**REQUIRED TASK**:
Please copy the material word for word, starting with its first line and going on through the line that contains "[x=346, y=241]", with both of those lines included.

**Data on finding visible targets**:
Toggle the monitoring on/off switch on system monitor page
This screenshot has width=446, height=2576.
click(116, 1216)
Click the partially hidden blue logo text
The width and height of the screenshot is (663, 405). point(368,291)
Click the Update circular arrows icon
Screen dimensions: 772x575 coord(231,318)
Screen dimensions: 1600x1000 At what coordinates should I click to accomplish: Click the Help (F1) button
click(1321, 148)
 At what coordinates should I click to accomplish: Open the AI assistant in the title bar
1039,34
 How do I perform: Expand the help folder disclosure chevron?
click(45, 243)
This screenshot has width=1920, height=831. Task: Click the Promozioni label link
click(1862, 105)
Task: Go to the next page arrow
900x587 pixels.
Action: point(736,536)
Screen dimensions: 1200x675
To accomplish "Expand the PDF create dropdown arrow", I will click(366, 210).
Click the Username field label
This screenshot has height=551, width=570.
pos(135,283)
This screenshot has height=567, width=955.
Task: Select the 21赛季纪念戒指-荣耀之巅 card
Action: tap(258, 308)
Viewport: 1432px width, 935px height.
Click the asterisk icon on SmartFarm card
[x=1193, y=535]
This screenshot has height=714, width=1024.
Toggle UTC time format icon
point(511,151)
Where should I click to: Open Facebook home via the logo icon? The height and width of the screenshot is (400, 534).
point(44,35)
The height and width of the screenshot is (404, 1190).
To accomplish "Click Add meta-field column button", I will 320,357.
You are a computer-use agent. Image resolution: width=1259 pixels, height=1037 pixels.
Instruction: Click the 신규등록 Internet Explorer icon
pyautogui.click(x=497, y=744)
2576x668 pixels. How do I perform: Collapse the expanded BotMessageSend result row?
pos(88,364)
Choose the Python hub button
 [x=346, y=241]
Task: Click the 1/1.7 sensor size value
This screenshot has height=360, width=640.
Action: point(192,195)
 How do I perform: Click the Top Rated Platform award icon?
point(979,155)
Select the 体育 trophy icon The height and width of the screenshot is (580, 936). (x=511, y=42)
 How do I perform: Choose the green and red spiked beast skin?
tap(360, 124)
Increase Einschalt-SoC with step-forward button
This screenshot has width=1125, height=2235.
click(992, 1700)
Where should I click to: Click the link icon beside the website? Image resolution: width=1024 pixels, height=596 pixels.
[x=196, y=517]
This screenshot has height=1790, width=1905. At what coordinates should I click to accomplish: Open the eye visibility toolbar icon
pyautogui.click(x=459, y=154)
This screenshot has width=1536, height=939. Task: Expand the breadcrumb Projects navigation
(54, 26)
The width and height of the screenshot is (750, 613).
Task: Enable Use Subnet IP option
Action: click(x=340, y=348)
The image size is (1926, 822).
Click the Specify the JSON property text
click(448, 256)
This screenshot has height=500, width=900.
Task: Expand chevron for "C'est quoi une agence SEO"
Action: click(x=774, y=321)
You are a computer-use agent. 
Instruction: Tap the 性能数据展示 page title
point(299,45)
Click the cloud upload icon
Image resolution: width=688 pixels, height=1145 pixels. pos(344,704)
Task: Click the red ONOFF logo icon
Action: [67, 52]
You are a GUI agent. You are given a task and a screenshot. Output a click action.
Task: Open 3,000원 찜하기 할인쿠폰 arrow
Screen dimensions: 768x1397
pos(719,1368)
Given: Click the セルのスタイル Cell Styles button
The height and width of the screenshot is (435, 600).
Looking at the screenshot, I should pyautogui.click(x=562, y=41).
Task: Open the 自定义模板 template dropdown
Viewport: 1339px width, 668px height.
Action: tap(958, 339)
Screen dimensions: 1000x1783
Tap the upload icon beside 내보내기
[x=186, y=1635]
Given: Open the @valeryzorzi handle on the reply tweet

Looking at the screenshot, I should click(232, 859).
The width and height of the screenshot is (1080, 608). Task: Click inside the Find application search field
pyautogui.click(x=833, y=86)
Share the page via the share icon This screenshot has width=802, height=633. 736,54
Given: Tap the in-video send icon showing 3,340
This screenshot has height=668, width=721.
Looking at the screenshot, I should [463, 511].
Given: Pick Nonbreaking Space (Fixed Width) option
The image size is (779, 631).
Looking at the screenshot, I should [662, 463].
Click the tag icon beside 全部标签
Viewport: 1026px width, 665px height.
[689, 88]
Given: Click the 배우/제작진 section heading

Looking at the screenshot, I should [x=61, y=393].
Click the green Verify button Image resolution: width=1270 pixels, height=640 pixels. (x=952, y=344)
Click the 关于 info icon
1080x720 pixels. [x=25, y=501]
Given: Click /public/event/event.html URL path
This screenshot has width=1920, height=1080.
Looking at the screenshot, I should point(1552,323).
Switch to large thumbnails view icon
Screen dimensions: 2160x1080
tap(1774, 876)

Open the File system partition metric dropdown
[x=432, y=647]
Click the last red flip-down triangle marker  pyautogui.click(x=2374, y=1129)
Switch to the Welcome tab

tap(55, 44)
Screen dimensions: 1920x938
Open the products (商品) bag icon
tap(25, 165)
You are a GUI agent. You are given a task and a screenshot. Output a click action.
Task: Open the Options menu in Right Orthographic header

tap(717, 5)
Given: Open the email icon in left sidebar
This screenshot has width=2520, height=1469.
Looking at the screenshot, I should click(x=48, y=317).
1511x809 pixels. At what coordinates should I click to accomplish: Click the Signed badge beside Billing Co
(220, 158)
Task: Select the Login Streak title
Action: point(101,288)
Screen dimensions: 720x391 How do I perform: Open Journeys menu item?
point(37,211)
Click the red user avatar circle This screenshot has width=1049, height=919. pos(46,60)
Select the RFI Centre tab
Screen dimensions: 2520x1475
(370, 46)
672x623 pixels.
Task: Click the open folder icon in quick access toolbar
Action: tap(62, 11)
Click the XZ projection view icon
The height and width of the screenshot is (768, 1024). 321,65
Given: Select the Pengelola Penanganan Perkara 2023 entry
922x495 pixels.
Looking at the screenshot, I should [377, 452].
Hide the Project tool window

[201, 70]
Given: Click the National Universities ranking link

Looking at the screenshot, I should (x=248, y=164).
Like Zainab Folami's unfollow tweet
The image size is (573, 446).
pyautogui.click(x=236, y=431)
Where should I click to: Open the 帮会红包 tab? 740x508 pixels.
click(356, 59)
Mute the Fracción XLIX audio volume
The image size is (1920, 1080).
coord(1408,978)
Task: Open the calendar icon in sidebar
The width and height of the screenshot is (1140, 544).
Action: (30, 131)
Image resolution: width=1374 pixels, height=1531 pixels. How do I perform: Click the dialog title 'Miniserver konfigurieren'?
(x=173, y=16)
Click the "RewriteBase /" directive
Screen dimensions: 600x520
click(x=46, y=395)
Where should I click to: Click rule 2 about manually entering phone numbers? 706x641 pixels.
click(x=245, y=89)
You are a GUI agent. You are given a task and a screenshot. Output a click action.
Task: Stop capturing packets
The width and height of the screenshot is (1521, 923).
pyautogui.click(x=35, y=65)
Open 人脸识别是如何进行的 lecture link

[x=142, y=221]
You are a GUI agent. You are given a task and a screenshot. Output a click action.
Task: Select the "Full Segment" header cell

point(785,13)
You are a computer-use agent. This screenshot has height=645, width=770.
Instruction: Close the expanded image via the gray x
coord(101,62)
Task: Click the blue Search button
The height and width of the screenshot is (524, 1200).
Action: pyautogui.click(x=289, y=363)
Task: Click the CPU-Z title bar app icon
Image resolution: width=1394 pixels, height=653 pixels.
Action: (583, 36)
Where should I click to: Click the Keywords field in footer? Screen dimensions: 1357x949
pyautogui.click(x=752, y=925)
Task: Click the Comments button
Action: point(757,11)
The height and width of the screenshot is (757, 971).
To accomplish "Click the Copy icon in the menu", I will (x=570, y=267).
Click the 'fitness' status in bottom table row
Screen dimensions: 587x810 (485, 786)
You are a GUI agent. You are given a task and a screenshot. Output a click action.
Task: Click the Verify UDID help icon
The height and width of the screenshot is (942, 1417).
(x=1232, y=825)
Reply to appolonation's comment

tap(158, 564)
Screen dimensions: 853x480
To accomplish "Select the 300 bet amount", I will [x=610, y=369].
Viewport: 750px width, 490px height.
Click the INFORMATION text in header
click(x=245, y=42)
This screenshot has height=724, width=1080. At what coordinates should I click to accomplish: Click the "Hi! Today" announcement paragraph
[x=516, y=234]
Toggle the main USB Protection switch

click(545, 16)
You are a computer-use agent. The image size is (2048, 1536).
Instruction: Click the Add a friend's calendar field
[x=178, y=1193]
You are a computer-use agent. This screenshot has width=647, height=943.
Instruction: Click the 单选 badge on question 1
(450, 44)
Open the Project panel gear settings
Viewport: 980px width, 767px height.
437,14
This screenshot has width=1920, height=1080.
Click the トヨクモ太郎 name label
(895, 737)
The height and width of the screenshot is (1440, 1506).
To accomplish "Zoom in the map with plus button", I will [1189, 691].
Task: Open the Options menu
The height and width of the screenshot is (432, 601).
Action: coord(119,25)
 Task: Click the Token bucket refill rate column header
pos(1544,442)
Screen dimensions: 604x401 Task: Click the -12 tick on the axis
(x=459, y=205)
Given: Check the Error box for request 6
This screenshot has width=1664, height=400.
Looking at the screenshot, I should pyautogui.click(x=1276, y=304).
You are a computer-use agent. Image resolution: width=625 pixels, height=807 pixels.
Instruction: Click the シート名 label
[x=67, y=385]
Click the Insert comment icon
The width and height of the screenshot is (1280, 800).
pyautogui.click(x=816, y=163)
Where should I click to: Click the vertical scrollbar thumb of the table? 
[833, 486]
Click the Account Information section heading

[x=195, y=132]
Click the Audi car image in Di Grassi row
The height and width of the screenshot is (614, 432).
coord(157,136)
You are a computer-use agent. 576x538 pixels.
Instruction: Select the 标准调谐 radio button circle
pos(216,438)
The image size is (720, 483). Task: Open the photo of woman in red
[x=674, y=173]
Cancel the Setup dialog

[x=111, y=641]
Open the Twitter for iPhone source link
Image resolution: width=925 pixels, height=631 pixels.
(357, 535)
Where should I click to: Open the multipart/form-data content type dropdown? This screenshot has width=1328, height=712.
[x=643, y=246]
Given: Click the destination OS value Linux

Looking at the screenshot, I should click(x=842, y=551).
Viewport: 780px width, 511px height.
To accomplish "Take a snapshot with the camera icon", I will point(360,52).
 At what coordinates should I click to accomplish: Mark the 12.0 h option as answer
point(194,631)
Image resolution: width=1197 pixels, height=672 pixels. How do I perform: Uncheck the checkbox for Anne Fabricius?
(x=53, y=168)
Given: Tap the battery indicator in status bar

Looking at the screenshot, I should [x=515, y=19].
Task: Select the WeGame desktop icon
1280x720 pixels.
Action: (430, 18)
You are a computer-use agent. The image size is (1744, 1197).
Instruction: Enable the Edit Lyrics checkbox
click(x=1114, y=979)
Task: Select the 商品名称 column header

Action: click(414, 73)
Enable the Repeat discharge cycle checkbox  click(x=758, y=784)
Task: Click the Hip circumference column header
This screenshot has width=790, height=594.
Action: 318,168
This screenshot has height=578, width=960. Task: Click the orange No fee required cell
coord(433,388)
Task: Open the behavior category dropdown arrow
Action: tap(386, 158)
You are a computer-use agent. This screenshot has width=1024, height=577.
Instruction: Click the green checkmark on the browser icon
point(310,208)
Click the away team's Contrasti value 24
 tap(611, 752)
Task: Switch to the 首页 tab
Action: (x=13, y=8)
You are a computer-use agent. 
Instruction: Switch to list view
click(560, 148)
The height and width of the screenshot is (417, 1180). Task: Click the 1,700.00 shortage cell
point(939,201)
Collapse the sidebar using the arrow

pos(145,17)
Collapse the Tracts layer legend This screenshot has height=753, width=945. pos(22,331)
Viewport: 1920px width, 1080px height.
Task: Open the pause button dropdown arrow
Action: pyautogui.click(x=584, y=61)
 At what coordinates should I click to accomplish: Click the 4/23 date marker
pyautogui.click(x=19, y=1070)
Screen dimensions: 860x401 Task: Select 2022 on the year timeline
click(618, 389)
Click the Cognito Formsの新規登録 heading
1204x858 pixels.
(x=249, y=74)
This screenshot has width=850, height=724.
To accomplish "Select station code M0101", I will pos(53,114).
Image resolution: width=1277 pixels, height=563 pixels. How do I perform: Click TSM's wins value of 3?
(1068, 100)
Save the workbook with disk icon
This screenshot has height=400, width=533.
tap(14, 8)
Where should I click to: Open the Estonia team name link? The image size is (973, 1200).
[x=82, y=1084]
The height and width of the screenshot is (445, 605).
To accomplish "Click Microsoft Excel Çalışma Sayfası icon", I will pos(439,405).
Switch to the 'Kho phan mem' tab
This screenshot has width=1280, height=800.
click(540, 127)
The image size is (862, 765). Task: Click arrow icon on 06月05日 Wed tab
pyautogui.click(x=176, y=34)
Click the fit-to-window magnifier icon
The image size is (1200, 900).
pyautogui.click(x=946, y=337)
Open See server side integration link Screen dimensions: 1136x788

**RESPONSE BELOW**:
Toggle the monitoring on/off switch on system monitor page
This screenshot has width=446, height=2576.
click(116, 1216)
Click the partially hidden blue logo text
The width and height of the screenshot is (663, 405). point(368,291)
Click the Update circular arrows icon
Screen dimensions: 772x575 coord(231,318)
Screen dimensions: 1600x1000 At what coordinates should I click to accomplish: Click the Help (F1) button
click(1321, 148)
 At what coordinates should I click to accomplish: Open the AI assistant in the title bar
1039,34
 How do I perform: Expand the help folder disclosure chevron?
click(45, 243)
This screenshot has width=1920, height=831. Task: Click the Promozioni label link
click(1862, 105)
Task: Go to the next page arrow
900x587 pixels.
Action: point(736,536)
Screen dimensions: 1200x675
To accomplish "Expand the PDF create dropdown arrow", I will click(366, 210).
Click the Username field label
This screenshot has height=551, width=570.
pos(135,283)
This screenshot has height=567, width=955.
Task: Select the 21赛季纪念戒指-荣耀之巅 card
Action: tap(258, 308)
Viewport: 1432px width, 935px height.
Click the asterisk icon on SmartFarm card
[x=1193, y=535]
This screenshot has height=714, width=1024.
Toggle UTC time format icon
point(511,151)
Where should I click to: Open Facebook home via the logo icon? The height and width of the screenshot is (400, 534).
point(44,35)
The height and width of the screenshot is (404, 1190).
To accomplish "Click Add meta-field column button", I will 320,357.
You are a computer-use agent. Image resolution: width=1259 pixels, height=1037 pixels.
Instruction: Click the 신규등록 Internet Explorer icon
pyautogui.click(x=497, y=744)
2576x668 pixels. How do I perform: Collapse the expanded BotMessageSend result row?
pos(88,364)
Choose the Python hub button
 [x=346, y=241]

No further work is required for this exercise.